On a frictionless surface, a block of mass $M$ moving at speed $v$ collides elastically with another block of same mass $M$ which is initially at rest. After collision the first block moves at an angle $\theta$ to its initial direction and has a speed $\frac{v}{3}$. The second block's speed after the collision is

• A. $\frac{3}{\sqrt 2}v$
• B. $\frac{\sqrt3}{ 2}v$
• C. $\frac{2\sqrt 2}{3}v$
• D. $\frac{3}{4}v$

Answer 1

The Correct Option is C

To solve this problem, we will use the principles of conservation of momentum and conservation of kinetic energy, due to the fact that the collision is elastic.

Conservation of Momentum

The initial momentum of the system is due to the moving block of mass \( M \) that is traveling at speed \( v \). The block at rest has no initial momentum. Therefore, the total initial momentum is given by:

p_{\text{initial}} = Mv

After the collision, both blocks will have some momentum. Let the velocity of the second block be \( v_2 \) and the angle of the first block with respect to its original path be \(\theta\).

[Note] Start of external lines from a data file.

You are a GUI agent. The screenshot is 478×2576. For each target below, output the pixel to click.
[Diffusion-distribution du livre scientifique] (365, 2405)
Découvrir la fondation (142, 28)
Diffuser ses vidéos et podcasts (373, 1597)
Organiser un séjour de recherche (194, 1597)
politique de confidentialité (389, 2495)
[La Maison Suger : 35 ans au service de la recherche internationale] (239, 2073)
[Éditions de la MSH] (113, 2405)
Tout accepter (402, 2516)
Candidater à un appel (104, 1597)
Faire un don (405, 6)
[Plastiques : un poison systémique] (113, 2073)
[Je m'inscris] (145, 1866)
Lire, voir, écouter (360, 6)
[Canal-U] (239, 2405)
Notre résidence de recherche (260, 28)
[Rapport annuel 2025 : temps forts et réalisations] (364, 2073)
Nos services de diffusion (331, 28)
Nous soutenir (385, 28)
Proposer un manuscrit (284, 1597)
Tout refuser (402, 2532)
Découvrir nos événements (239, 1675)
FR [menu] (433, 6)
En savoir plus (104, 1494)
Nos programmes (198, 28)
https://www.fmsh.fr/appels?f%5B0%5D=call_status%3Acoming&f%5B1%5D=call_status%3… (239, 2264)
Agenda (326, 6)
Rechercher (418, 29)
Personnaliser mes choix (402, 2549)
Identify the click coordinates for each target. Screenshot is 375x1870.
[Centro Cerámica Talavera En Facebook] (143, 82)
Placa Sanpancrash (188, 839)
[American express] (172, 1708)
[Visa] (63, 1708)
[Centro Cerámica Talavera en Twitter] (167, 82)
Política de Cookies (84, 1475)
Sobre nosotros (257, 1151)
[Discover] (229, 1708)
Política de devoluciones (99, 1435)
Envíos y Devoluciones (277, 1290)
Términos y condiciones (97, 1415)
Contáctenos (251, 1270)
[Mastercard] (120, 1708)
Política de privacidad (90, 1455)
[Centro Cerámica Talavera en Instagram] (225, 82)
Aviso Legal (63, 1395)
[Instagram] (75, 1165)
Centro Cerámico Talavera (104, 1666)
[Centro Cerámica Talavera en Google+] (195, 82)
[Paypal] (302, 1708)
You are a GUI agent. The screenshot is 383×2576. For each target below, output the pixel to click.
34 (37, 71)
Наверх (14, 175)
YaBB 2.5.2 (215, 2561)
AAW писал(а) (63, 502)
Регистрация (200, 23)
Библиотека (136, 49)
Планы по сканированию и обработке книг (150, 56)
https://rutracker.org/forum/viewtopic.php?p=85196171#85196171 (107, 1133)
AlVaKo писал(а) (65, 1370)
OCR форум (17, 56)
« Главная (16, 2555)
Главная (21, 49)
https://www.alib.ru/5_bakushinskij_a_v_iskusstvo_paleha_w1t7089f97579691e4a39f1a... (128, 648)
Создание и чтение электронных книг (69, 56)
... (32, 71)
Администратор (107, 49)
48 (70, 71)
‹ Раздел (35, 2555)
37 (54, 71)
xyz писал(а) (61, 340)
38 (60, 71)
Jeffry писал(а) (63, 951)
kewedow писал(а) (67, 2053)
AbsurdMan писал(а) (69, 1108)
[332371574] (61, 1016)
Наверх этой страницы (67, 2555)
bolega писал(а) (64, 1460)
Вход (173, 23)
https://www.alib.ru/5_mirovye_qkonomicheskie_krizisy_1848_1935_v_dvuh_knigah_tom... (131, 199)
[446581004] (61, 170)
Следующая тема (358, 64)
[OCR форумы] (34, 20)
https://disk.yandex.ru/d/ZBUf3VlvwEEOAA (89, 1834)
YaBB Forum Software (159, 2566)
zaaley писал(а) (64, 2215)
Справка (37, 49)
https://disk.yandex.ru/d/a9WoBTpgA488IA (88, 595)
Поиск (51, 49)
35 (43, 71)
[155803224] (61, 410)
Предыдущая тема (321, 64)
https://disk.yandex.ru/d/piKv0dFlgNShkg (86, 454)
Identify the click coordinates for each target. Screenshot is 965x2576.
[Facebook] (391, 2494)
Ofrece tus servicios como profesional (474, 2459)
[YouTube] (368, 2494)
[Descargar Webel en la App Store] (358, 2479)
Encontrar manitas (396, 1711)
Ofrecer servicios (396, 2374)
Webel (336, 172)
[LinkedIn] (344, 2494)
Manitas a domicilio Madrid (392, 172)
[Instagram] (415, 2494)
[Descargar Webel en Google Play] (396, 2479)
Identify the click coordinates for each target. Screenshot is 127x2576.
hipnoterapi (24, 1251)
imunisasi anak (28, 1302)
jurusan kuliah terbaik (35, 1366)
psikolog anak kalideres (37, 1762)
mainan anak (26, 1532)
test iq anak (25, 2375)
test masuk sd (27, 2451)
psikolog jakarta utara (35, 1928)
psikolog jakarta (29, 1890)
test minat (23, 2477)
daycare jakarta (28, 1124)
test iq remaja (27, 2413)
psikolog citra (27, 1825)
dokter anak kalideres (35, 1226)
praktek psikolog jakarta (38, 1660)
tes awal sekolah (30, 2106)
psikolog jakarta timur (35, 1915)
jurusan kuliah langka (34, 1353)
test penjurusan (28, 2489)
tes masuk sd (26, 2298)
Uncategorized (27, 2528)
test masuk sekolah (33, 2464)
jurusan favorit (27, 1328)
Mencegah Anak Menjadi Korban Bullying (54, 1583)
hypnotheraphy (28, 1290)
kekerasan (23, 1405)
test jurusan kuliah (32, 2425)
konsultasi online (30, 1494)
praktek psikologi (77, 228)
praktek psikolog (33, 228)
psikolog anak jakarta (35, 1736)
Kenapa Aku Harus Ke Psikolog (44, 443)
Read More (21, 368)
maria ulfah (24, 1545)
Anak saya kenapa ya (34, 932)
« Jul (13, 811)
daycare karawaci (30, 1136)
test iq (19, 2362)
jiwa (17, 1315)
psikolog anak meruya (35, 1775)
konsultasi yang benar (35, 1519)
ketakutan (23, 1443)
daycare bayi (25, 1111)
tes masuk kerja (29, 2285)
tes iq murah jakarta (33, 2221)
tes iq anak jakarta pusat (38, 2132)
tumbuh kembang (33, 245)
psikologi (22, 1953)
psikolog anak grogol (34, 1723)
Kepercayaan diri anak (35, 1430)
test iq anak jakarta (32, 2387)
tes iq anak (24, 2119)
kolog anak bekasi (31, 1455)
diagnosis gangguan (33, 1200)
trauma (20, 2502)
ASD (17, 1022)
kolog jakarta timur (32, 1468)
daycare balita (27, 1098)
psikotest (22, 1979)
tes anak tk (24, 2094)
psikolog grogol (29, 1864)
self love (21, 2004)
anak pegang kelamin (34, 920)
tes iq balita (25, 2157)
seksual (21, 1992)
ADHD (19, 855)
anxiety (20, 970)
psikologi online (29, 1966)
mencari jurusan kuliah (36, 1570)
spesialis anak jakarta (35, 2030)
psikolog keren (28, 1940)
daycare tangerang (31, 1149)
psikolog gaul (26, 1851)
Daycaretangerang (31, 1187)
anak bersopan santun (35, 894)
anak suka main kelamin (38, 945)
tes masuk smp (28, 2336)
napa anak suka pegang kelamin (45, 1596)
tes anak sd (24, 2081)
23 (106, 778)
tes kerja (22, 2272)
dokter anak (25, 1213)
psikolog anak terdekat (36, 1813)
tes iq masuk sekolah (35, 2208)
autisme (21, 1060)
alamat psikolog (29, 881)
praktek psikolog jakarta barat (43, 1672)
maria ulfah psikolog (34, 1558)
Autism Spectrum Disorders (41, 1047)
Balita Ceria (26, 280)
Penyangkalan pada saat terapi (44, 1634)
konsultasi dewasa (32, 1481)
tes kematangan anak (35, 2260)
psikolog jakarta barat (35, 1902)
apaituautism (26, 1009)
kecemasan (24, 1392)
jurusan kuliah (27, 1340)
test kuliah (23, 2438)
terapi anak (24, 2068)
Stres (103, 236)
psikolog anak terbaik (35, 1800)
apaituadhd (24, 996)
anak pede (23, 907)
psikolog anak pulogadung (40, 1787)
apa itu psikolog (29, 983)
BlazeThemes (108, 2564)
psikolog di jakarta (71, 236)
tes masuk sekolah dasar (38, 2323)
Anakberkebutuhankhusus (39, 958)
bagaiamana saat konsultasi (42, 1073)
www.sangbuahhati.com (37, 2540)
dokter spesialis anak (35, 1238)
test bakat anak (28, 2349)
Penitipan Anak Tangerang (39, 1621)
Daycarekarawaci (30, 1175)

p_{\text{final, x}} = M \times \frac{v}{3} \cos \theta + M \times v_2 \cos \phi = Mv

p_{\text{final, y}} = M \times \frac{v}{3} \sin \theta = M \times v_2 \sin \phi

Conservation of Kinetic Energy

The total kinetic energy of the system is conserved in elastic collisions:

\frac{1}{2}Mv^2 = \frac{1}{2}M\left( \frac{v}{3} \right)^2 + \frac{1}{2}Mv_2^2

v^2 = \left( \frac{v}{3} \right)^2 + v_2^2

Substitute \(\left( \frac{v}{3} \right)^2\):

v^2 = \frac{v^2}{9} + v_2^2

v_2^2 = v^2 - \frac{v^2}{9}

v_2^2 = \frac{9v^2 - v^2}{9}

v_2^2 = \frac{8v^2}{9}

v_2 = \sqrt{\frac{8v^2}{9}} = \frac{\sqrt{8}}{3}v = \frac{2\sqrt{2}}{3}v

Conclusion

The speed of the second block after the collision is \frac{2\sqrt{2}}{3}v, which corresponds to the correct option.